[begin PASSAGE GIVEN]
The Third Edition of the New American Webster Handy College Dictionary tells us that the word dinosaur came into being in the 19th century from the Greek deinos (terrible) and sauros (lizard). Thus Anglicized, the word dinosaur means terrible lizard and, as the dictionary further amplifies, a extinct gigantic reptile. I here note that such a description is far removed from a description of the cute little gecko lizards who sell us insurance on television these days, but it appears these cute little lizards are going to go the same route as their (really) big brothers into the pit of extinction not all that long from now, an end by drowning and loss of food source due to simultaneous extinction of insect prey. Water already covers most of the earth, and is set to finish the job. Insurance is not likely to be available from geckos or any other living being in such a chaotic era when human survival and civilization are at stake.

We are told by scientists that the geckos’ much bigger brothers, the terrible lizards, became extinct as a result of a collision of a large asteroid with our planet some 65 million years ago. Our predecessors (whoever they were) managed to survive this debacle and perhaps wound up better off with extinction of these terrible lizards since such prehistoric hominids were probably prey in a world ruled by dinosaurs. (Now we descendants of such hominids prey on one another in more sundry and subtle ways, but that is fodder for another essay, not this one.)

With the foregoing as prelude, this essay is not about dinosaurs per se, it is rather about the secondary meaning adjectivally assigned by the dictionary to the word dinosaur via the term “dinosaurian” and it is this: “Anything outmoded or resistant to change.” Thus those who favored square wheels over round ones in history and those lately who favor typewriters over computers could be called dinosaurian. Such “dinosaurs” by their choices are out of step with both history and reality. Square wheels would not prosper on today’s interstates, and typewriters cannot send and receive messages. Science and innovation have thus changed the ways we travel and communicate – and much more.
[end PASSAGE GIVEN]
▶ _WHAT TO DO_
a – Quote the part of the dinosaur essay that opens with the words containing "We are told" and closes with "not this one.)".
b – In the dinosaur essay, what secondary meaning does the dictionary give for "dinosaurian"?
c – Proceed with the dinosaur essay from where it stops.
The items that come next are separate material, not part of the dinosaur essay.
[begin DATA RECORDS]
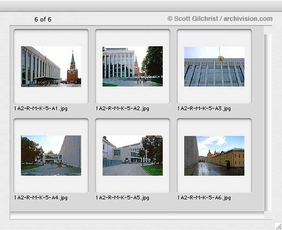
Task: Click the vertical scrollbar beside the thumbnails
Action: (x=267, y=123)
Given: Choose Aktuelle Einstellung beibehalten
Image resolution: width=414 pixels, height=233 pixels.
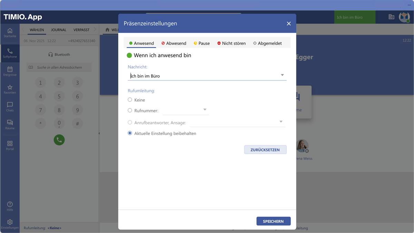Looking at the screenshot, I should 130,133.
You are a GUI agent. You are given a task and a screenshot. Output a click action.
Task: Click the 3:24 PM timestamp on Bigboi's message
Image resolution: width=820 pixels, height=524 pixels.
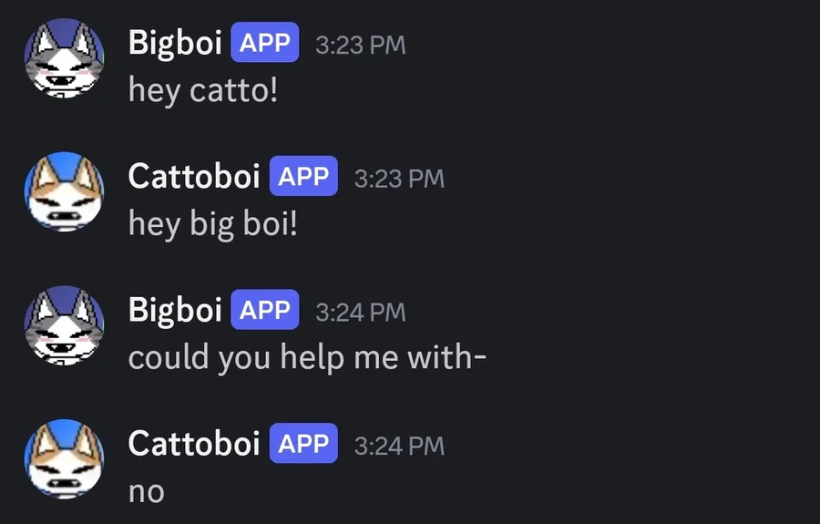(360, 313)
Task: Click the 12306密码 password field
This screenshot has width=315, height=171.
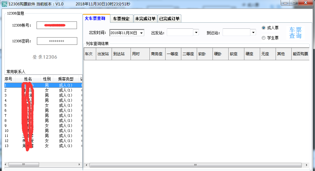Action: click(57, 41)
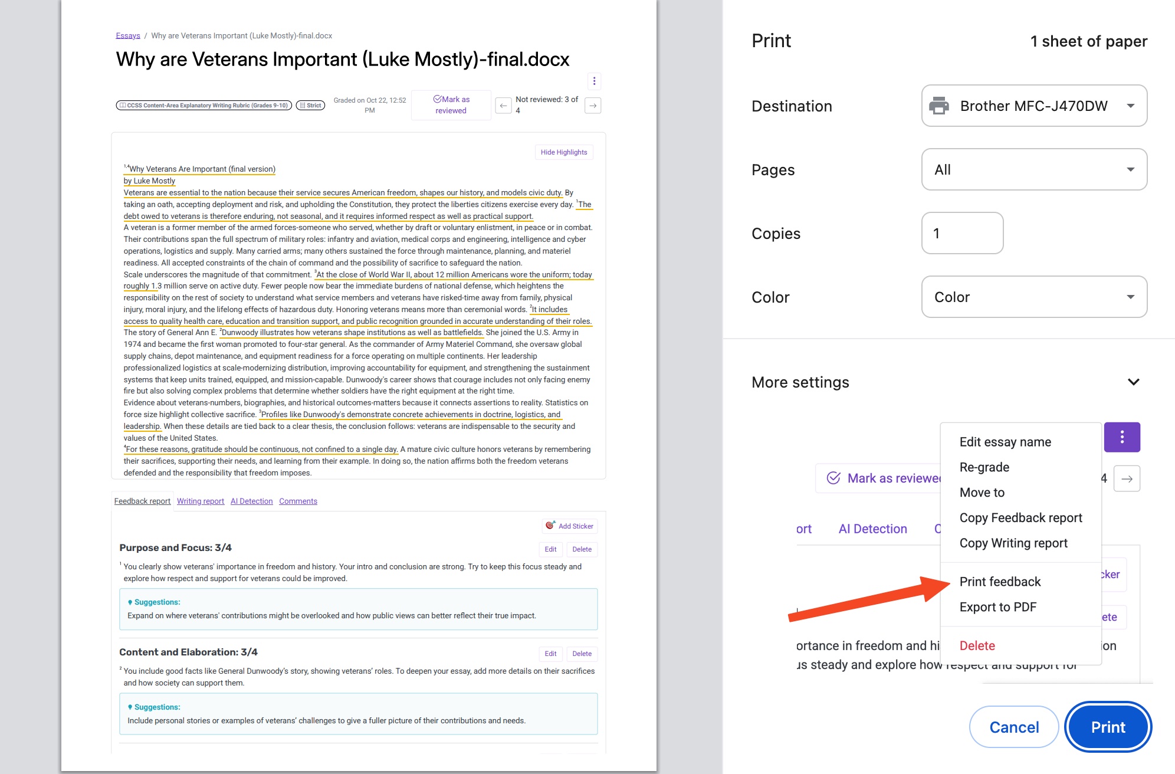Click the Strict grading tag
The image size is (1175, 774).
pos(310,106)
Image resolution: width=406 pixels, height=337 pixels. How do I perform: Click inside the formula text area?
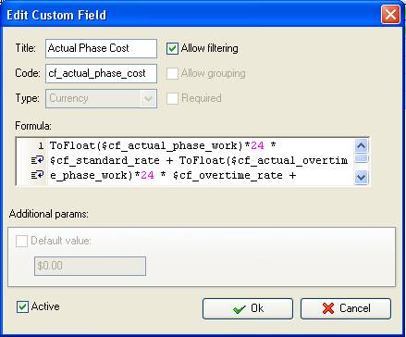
[end DATA RECORDS]
[begin DATA RECORDS]
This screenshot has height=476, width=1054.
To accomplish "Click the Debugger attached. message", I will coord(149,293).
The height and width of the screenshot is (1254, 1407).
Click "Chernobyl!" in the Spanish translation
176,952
[end DATA RECORDS]
▶ _EXERCISE RESULTS_
a –
We are told by scientists that the geckos’ much bigger brothers, the terrible lizards, became extinct as a result of a collision of a large asteroid with our planet some 65 million years ago. Our predecessors (whoever they were) managed to survive this debacle and perhaps wound up better off with extinction of these terrible lizards since such prehistoric hominids were probably prey in a world ruled by dinosaurs. (Now we descendants of such hominids prey on one another in more sundry and subtle ways, but that is fodder for another essay, not this one.)

b – "Anything outmoded or resistant to change."

c –
Science now tells us that there is global warming not just on our horizon but in effect today with the melting of the Greenland and Antarctic icecaps and starving polar bears in the Arctic where the ice floes are melting and thus no seals (polar bears’ prey) are available. Fishermen in the Gulf of Alaska are netting tropical fish and debris never seen there before. The oceans are measurably warming and increasing in volume. Temperatures of both air and water are measurably increasing due to increased gaseous content in the atmosphere, gases created in large measure by human burning of fossil fuels.

The evidence is overwhelming and, worse, its measurable effects are accelerating. It has to be clear to any rational person that we are headed for catastrophe unless we do something to forestall the coming tsunami of water and air not fit to breathe, and yet there are those among us who deny the undeniable and agitate for policies which would exacerbate the problem rather than solve it. I would define such people as dinosaurs and/or dinosaurian. Like those who favored square wheels and typewriters, these people are out of step with both history and reality, which wouldn’t be so bad if their influence on policy did not have the potential to invite cataclysm, but it does.

Some such as Sarah Palin and Rush Limbaugh have even politicized the issue, as though melting ice and polluted atmosphere have anything to do with one’s political views. They don’t; drowning and smothering are bipartisan exercises. People who trivialize the coming catastrophe on logically unrelated grounds are not doing humanity any favors. The fossil fuel industry with its Exxon refineries these people may be trying to protect with their inanities will not function under 500 fathoms of water, nor will homo sapiens, the latest version of the human race.

Terrible lizards of 65 million years ago did not know an asteroid was coming, and even if they somehow could know, had no means of avoiding catastrophe. What’s our excuse? We know what’s coming, and we know how to either prevent it altogether or at least substantially reduce its otherwise disastrous effects. Are we to be thwarted in our attempts to prevent catastrophe? Is everything political, even our survival as a species?

If it is, then the order of “hot button” topics the politicians of this country has in mind per the latest media accounts, i.e., immigration, tax reform, wealth sharing, minimum wages and the like seem to me to be worthy of consideration ONLY AFTER we have settled the issue of what we are going to have to do to survive on this spinning orb in space. After all, none of these issues nor the way they are resolved will matter if we do not at first survive. There will be no concern for those would-be immigrants who cross the Rio Grande when that riverbed is under 3,000 feet of water and there are no immigrants to come across it in any event. All issues and their resolution plainly pale by comparison with survival itself.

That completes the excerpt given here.